Por outro lado, a fixação da idade de dezasseis anos para a frequência de certos espectáculos é também excessivamente alta, porquanto os menores de dez a dezasseis anos pelo menos, vivendo já fora da vigilância mais estreita dos pais, frequentando colégios e liceus, lendo variadas obras de literatura mais ou menos recomendável, têm o espírito em certo grau desenvolvido e a educação de certo modo orientada, pelo que são dispensáveis tam excessivos cuidados com a selecção dos espectáculos a quê eles podem e devem assistir.
As multas previstas no projecto de lei em questão não devem incidir sôbre as entidades exploradoras, como prevê o § 1.º do artigo 1.º do projecto, quando elas não tenham a responsabilidade da infracção; antes, se multas deve haver, deverão elas ser pagas pelos responsáveis ou pelos próprios infractores, carecendo de cuidadosa regulamentação este melindroso aspecto do problema.
E para isso não se deve esquecer que a entrada para as casas de espectáculos se faz em grandíssima parte precipitadamente e no curto espaço de dez ou quinze minutos antes do início do espectáculo, não sendo fácil ao pessoal dos teatros ou cinemas distinguir e verificar cuidadosamente, nos casos duvidosos, a idade do espectador.
A exibição de filmes em Portugal, contra o conceito geral injustamente espalhado, atravessa uma crise tam sensível que a maioria dos cinemas portugueses só consegue dar espectáculos em um, em dois ou três dias de cada semana, fechando os outros quatro, cinco ou seis dias; e a estatística acusa em Lisboa, para o 1.º semestre de 1938, que de 6.306:602 bilhetes postos à venda foram vendidos apenas 2.091:552, ou seja menos de uma terça parte, apesar de o critério legal e normal de todas as explorações deste género pressupor a venda de dois terços das lotações para que as explorações não sejam ruinosas.
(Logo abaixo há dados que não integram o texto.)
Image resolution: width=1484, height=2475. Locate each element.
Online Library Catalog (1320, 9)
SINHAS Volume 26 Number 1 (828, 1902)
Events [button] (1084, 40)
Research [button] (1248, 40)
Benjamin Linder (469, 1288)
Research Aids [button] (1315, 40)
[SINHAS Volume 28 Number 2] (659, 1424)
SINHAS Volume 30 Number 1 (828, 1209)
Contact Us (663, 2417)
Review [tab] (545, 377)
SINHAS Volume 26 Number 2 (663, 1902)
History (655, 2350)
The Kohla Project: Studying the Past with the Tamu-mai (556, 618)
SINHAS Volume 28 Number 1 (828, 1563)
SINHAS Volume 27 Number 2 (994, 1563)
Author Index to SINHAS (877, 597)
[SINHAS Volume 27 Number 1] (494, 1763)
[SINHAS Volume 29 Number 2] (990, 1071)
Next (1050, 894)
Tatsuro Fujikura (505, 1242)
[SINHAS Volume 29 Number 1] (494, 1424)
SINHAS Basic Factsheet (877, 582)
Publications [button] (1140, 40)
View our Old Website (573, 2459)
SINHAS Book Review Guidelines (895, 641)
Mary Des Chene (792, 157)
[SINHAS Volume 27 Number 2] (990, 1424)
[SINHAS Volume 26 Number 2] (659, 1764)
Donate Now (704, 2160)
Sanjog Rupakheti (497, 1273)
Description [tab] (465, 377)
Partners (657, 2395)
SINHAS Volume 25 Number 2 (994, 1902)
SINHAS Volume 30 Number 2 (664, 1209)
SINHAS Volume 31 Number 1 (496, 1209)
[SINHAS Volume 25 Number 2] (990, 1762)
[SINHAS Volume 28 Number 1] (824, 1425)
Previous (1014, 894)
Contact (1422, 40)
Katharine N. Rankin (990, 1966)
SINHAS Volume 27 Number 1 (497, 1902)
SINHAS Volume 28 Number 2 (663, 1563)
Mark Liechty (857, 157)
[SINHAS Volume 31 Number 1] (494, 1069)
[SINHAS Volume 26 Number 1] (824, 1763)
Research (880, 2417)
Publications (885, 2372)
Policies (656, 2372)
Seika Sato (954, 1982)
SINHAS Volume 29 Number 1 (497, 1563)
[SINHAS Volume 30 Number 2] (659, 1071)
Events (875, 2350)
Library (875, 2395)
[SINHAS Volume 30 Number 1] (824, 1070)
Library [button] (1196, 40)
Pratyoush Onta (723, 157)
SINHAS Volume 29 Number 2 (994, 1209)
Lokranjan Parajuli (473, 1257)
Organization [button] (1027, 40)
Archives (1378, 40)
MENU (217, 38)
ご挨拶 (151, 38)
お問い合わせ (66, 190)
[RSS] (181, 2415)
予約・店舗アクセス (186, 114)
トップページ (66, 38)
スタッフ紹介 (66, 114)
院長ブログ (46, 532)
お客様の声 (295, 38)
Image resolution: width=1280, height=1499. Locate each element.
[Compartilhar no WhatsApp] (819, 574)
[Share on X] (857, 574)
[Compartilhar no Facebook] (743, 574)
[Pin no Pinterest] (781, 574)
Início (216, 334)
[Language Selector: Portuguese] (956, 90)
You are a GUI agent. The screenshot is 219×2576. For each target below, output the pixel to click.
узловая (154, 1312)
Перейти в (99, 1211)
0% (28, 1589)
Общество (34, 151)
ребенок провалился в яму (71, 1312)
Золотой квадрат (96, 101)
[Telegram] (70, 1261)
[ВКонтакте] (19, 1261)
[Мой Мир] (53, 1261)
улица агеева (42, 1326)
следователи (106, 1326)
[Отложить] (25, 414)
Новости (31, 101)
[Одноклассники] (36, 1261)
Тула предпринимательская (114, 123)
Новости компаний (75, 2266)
São isto efeitos duma crise económica universal mais sensíveis numa categoria de despesas que se podem considerar menos necessárias ou supérfluas, crise que entre nós é tanto ou mais sensível do que nos demais países e que em França acaba de levar todos os cinemas da capital ao encerramento, cujo objectivo é conseguir a deminuição indispensável das taxas sobre tais espectáculos.
Resumindo, e em conclusão, julgam os signatários que na época presente é inoportuna e perigosa, sob o ponto de vista económico, a projectada regulamentação da assistência dos menores aos espectáculos e que o assunto deveria aguardar melhor oportunidade, estudando-se entretanto cuidadosamente a mecânica duma futura legislação sobre a matéria.
Para isso acresce ainda a circunstância de, pelo Ministério da Educação Nacional, se estar estudando a regulamentação global e completa dos espectáculos públicos, e de, pelo Ministério da Justiça, se estar elaborando, um projecto de Código de Menores, compilações essas dentro das quais cabe simultaneamente regular criteriosamente a assistência de menores aos espectáculos..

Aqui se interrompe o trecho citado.